En outre, l'entreprise devra, dans ce plan climat, expliquer ses investissements, notamment en matière de formation, car pour qu'une entreprise puisse s'orienter vers une économie bas-carbone, elle aura à supprimer certains métiers et à en développer d'autres. Pour remplir ses obligations, l'entreprise devra transformer son modèle économique et les compétences des salariés.

Par ailleurs, une autorité publique devra vérifier si les émissions de GES de ces grandes entreprises sont bien en diminution, et prononcer des sanctions si les objectifs ne sont pas remplis – ou si une entreprise refuse de publier son plan climat ou de prendre un engagement. En effet, nul ne l'ignore, sans sanction, le secteur privé ne jouera pas le jeu.

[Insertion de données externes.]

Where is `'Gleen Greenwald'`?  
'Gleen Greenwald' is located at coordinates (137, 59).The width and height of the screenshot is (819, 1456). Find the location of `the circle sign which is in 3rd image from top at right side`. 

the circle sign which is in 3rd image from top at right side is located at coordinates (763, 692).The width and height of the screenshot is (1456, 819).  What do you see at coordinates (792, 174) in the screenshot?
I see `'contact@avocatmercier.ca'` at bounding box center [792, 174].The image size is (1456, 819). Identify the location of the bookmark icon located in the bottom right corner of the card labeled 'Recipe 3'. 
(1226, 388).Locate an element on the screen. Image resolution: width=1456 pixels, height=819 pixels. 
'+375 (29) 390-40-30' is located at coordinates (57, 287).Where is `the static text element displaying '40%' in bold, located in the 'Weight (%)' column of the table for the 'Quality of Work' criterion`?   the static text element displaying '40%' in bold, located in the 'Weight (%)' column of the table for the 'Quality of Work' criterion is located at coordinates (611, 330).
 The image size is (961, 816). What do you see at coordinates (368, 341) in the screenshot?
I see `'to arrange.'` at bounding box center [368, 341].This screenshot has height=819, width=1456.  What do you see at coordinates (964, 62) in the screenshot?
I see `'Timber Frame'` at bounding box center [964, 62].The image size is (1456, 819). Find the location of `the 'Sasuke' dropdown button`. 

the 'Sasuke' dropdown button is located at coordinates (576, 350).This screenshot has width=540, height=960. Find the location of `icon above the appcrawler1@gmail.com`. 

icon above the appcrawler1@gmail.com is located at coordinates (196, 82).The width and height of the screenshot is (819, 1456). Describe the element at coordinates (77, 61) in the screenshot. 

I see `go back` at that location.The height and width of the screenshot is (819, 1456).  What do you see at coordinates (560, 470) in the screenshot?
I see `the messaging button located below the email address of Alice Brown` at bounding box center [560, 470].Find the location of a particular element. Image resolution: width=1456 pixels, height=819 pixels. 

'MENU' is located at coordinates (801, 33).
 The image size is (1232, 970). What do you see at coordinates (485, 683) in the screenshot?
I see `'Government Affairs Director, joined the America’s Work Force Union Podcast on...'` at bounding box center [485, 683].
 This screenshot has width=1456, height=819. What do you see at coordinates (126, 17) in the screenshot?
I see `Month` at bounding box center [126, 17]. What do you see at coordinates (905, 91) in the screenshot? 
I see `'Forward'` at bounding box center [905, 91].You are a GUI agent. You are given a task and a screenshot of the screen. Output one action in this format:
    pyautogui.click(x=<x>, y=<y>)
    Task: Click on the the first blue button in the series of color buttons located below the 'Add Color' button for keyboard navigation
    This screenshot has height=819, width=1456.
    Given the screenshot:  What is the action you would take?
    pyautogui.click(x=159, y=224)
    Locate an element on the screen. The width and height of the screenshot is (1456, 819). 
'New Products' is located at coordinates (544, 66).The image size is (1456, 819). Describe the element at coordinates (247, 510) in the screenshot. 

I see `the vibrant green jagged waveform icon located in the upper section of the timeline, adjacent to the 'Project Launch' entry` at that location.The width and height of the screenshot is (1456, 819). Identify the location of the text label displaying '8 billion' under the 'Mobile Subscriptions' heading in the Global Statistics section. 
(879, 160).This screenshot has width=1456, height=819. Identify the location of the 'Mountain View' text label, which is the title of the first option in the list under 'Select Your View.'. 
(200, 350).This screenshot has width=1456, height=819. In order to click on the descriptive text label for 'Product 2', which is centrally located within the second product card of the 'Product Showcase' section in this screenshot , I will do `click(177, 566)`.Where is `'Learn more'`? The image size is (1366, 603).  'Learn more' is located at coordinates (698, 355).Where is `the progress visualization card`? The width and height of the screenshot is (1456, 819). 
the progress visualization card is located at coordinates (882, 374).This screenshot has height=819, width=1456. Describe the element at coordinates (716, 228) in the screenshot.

Enfin, le transport, le secteur qui accuse le plus grand retard en termes de réduction de GES et qui en émet le plus. L'étude de Carbone 4 fait état du retard de la France s'agissant du nombre de voitures bas-carbone en circulation. En effet, en additionnant toutes les mesures prises dans les différentes lois, notamment la LOM, ce projet de loi, les différentes lois de finances (PLF) et dans le plan de relance, 3 % seulement de véhicules bas-carbone seront en circulation en 2030 – l'objectif étant de 15 %.

Pour atteindre cet objectif, nous devons mettre fin à la commercialisation des véhicules diesel et essence et transformer les flottes – publiques et privées – qui alimentent le marché des particuliers. Nous avons besoin que des véhicules bas-carbone soient mis en vente sur le marché de l'occasion. Nous proposons également de renforcer les obligations de l'État et des collectivités territoriales, qui devront respectivement atteindre 100 % de véhicules bas-carbone neufs dans leur flotte en 2025 et 2027.

S'agissant des flottes privées, les objectifs existants sont trop faibles. Nous proposons de les doubler à partir de 2022 pour atteindre 100 % de véhicules bas-carbone en 2030 – la fin de la commercialisation des véhicules diesel et essence devant être prévue à cette date, pour une neutralité carbone en 2050.